** MATERIAL TO PROCESS follows **

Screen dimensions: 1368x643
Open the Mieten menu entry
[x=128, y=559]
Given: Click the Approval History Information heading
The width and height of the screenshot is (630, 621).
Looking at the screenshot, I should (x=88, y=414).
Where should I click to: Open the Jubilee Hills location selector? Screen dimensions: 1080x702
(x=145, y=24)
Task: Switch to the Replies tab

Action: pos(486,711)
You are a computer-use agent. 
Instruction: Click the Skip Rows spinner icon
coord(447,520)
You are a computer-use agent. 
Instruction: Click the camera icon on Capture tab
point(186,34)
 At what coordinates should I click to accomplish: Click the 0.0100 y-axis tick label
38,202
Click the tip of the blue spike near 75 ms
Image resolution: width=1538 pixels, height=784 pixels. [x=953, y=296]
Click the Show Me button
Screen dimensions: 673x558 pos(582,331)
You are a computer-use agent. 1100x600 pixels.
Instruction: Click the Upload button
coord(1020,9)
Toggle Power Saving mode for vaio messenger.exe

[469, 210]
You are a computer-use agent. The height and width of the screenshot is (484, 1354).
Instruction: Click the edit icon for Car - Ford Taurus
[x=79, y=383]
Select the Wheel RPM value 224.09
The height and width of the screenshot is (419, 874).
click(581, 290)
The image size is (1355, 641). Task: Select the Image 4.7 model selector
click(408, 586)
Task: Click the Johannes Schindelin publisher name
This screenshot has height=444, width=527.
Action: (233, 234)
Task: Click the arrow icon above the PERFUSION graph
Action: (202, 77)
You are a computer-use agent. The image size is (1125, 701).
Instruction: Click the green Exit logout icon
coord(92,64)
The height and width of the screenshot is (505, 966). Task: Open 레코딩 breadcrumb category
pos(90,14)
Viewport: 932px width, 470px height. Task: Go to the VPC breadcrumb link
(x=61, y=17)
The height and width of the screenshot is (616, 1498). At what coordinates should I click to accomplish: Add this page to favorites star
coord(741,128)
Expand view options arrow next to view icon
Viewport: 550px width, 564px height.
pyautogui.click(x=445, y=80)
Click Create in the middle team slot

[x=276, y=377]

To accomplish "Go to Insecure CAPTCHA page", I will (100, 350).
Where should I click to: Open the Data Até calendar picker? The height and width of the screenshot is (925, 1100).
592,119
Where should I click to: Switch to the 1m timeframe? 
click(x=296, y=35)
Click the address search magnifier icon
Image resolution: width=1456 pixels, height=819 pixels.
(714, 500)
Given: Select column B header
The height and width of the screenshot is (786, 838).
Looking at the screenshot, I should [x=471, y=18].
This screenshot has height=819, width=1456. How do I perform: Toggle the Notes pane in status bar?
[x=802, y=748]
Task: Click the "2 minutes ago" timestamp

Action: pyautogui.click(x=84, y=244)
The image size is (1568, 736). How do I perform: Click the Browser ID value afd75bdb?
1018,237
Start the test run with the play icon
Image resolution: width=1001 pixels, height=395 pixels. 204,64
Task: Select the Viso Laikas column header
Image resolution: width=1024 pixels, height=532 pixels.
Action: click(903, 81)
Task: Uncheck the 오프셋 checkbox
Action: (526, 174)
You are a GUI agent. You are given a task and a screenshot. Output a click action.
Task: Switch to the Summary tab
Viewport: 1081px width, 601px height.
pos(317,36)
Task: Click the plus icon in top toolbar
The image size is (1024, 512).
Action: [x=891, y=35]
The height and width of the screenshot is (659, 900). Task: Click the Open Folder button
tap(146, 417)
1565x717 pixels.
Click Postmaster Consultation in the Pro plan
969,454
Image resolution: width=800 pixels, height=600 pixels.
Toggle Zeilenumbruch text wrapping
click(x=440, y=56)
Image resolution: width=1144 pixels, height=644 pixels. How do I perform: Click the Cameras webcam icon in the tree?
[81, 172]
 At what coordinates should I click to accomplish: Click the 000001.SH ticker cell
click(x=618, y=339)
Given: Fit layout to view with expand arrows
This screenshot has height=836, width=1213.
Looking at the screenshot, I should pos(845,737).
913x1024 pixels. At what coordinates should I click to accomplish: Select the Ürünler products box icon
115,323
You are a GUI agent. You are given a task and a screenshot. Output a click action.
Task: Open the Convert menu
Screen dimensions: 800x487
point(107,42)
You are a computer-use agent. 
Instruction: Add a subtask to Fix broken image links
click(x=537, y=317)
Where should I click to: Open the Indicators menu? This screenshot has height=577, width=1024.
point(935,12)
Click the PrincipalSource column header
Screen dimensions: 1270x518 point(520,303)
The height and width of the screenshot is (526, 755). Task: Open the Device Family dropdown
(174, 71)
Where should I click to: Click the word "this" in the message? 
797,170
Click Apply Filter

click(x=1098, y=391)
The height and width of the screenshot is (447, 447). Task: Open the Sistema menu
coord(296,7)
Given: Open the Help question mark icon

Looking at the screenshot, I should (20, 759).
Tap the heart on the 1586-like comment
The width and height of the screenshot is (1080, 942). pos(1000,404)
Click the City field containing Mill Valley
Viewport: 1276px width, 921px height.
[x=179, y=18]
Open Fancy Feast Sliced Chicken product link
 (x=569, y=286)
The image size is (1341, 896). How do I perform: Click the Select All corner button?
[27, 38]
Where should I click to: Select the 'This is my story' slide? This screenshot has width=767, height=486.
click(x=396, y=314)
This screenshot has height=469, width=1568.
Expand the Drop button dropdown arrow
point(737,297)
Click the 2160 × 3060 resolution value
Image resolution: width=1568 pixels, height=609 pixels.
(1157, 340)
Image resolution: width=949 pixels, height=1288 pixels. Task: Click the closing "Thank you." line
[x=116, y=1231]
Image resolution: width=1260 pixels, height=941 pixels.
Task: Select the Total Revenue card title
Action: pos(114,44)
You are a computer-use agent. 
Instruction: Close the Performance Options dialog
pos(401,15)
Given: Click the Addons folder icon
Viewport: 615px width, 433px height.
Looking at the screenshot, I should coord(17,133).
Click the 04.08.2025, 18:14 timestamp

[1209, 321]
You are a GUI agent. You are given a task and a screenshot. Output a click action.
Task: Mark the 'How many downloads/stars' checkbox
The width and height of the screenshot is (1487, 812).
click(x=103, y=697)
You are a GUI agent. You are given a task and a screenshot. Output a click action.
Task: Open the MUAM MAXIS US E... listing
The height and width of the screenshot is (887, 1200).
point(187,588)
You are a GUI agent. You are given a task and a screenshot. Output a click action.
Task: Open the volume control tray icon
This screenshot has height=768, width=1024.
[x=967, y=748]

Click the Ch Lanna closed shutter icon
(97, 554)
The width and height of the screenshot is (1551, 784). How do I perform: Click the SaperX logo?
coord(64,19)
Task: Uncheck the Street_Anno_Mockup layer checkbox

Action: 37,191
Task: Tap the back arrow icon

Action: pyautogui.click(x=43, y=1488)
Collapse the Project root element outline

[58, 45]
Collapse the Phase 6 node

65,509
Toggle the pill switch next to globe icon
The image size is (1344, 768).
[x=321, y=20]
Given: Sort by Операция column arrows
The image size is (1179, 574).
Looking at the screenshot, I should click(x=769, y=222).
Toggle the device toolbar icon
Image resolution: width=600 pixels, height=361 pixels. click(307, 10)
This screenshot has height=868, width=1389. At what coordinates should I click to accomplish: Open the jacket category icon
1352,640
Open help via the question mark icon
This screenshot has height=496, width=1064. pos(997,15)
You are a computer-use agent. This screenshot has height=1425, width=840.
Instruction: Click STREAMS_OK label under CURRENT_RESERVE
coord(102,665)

** End of MATERIAL TO PROCESS **

In full and without error, transcribe each of the entries.

Screen dimensions: 1368x643
Open the Mieten menu entry
[x=128, y=559]
Given: Click the Approval History Information heading
The width and height of the screenshot is (630, 621).
Looking at the screenshot, I should (x=88, y=414).
Where should I click to: Open the Jubilee Hills location selector? Screen dimensions: 1080x702
(x=145, y=24)
Task: Switch to the Replies tab

Action: pos(486,711)
You are a computer-use agent. 
Instruction: Click the Skip Rows spinner icon
coord(447,520)
You are a computer-use agent. 
Instruction: Click the camera icon on Capture tab
point(186,34)
 At what coordinates should I click to accomplish: Click the 0.0100 y-axis tick label
38,202
Click the tip of the blue spike near 75 ms
Image resolution: width=1538 pixels, height=784 pixels. [x=953, y=296]
Click the Show Me button
Screen dimensions: 673x558 pos(582,331)
You are a computer-use agent. 1100x600 pixels.
Instruction: Click the Upload button
coord(1020,9)
Toggle Power Saving mode for vaio messenger.exe

[469, 210]
You are a computer-use agent. The height and width of the screenshot is (484, 1354).
Instruction: Click the edit icon for Car - Ford Taurus
[x=79, y=383]
Select the Wheel RPM value 224.09
The height and width of the screenshot is (419, 874).
click(581, 290)
The image size is (1355, 641). Task: Select the Image 4.7 model selector
click(408, 586)
Task: Click the Johannes Schindelin publisher name
This screenshot has height=444, width=527.
Action: (233, 234)
Task: Click the arrow icon above the PERFUSION graph
Action: (202, 77)
You are a computer-use agent. The image size is (1125, 701).
Instruction: Click the green Exit logout icon
coord(92,64)
The height and width of the screenshot is (505, 966). Task: Open 레코딩 breadcrumb category
pos(90,14)
Viewport: 932px width, 470px height. Task: Go to the VPC breadcrumb link
(x=61, y=17)
The height and width of the screenshot is (616, 1498). At what coordinates should I click to accomplish: Add this page to favorites star
coord(741,128)
Expand view options arrow next to view icon
Viewport: 550px width, 564px height.
pyautogui.click(x=445, y=80)
Click Create in the middle team slot

[x=276, y=377]

To accomplish "Go to Insecure CAPTCHA page", I will (100, 350).
Where should I click to: Open the Data Até calendar picker? The height and width of the screenshot is (925, 1100).
592,119
Where should I click to: Switch to the 1m timeframe? 
click(x=296, y=35)
Click the address search magnifier icon
Image resolution: width=1456 pixels, height=819 pixels.
(714, 500)
Given: Select column B header
The height and width of the screenshot is (786, 838).
Looking at the screenshot, I should [x=471, y=18].
This screenshot has height=819, width=1456. How do I perform: Toggle the Notes pane in status bar?
[x=802, y=748]
Task: Click the "2 minutes ago" timestamp

Action: pyautogui.click(x=84, y=244)
The image size is (1568, 736). How do I perform: Click the Browser ID value afd75bdb?
1018,237
Start the test run with the play icon
Image resolution: width=1001 pixels, height=395 pixels. 204,64
Task: Select the Viso Laikas column header
Image resolution: width=1024 pixels, height=532 pixels.
Action: click(903, 81)
Task: Uncheck the 오프셋 checkbox
Action: (526, 174)
You are a GUI agent. You are given a task and a screenshot. Output a click action.
Task: Switch to the Summary tab
Viewport: 1081px width, 601px height.
pos(317,36)
Task: Click the plus icon in top toolbar
The image size is (1024, 512).
Action: [x=891, y=35]
The height and width of the screenshot is (659, 900). Task: Click the Open Folder button
tap(146, 417)
1565x717 pixels.
Click Postmaster Consultation in the Pro plan
969,454
Image resolution: width=800 pixels, height=600 pixels.
Toggle Zeilenumbruch text wrapping
click(x=440, y=56)
Image resolution: width=1144 pixels, height=644 pixels. How do I perform: Click the Cameras webcam icon in the tree?
[81, 172]
 At what coordinates should I click to accomplish: Click the 000001.SH ticker cell
click(x=618, y=339)
Given: Fit layout to view with expand arrows
This screenshot has height=836, width=1213.
Looking at the screenshot, I should pos(845,737).
913x1024 pixels. At what coordinates should I click to accomplish: Select the Ürünler products box icon
115,323
You are a GUI agent. You are given a task and a screenshot. Output a click action.
Task: Open the Convert menu
Screen dimensions: 800x487
point(107,42)
You are a computer-use agent. 
Instruction: Add a subtask to Fix broken image links
click(x=537, y=317)
Where should I click to: Open the Indicators menu? This screenshot has height=577, width=1024.
point(935,12)
Click the PrincipalSource column header
Screen dimensions: 1270x518 point(520,303)
The height and width of the screenshot is (526, 755). Task: Open the Device Family dropdown
(174, 71)
Where should I click to: Click the word "this" in the message? 
797,170
Click Apply Filter

click(x=1098, y=391)
The height and width of the screenshot is (447, 447). Task: Open the Sistema menu
coord(296,7)
Given: Open the Help question mark icon

Looking at the screenshot, I should (20, 759).
Tap the heart on the 1586-like comment
The width and height of the screenshot is (1080, 942). pos(1000,404)
Click the City field containing Mill Valley
Viewport: 1276px width, 921px height.
[x=179, y=18]
Open Fancy Feast Sliced Chicken product link
 (x=569, y=286)
The image size is (1341, 896). How do I perform: Click the Select All corner button?
[27, 38]
Where should I click to: Select the 'This is my story' slide? This screenshot has width=767, height=486.
click(x=396, y=314)
This screenshot has height=469, width=1568.
Expand the Drop button dropdown arrow
point(737,297)
Click the 2160 × 3060 resolution value
Image resolution: width=1568 pixels, height=609 pixels.
(1157, 340)
Image resolution: width=949 pixels, height=1288 pixels. Task: Click the closing "Thank you." line
[x=116, y=1231]
Image resolution: width=1260 pixels, height=941 pixels.
Task: Select the Total Revenue card title
Action: pos(114,44)
You are a computer-use agent. 
Instruction: Close the Performance Options dialog
pos(401,15)
Given: Click the Addons folder icon
Viewport: 615px width, 433px height.
Looking at the screenshot, I should coord(17,133).
Click the 04.08.2025, 18:14 timestamp

[1209, 321]
You are a GUI agent. You are given a task and a screenshot. Output a click action.
Task: Mark the 'How many downloads/stars' checkbox
The width and height of the screenshot is (1487, 812).
click(x=103, y=697)
You are a GUI agent. You are given a task and a screenshot. Output a click action.
Task: Open the MUAM MAXIS US E... listing
The height and width of the screenshot is (887, 1200).
point(187,588)
You are a GUI agent. You are given a task and a screenshot. Output a click action.
Task: Open the volume control tray icon
This screenshot has height=768, width=1024.
[x=967, y=748]

Click the Ch Lanna closed shutter icon
(97, 554)
The width and height of the screenshot is (1551, 784). How do I perform: Click the SaperX logo?
coord(64,19)
Task: Uncheck the Street_Anno_Mockup layer checkbox

Action: 37,191
Task: Tap the back arrow icon

Action: pyautogui.click(x=43, y=1488)
Collapse the Project root element outline

[58, 45]
Collapse the Phase 6 node

65,509
Toggle the pill switch next to globe icon
The image size is (1344, 768).
[x=321, y=20]
Given: Sort by Операция column arrows
The image size is (1179, 574).
Looking at the screenshot, I should click(x=769, y=222).
Toggle the device toolbar icon
Image resolution: width=600 pixels, height=361 pixels. click(307, 10)
This screenshot has height=868, width=1389. At what coordinates should I click to accomplish: Open the jacket category icon
1352,640
Open help via the question mark icon
This screenshot has height=496, width=1064. pos(997,15)
You are a computer-use agent. This screenshot has height=1425, width=840.
Instruction: Click STREAMS_OK label under CURRENT_RESERVE
coord(102,665)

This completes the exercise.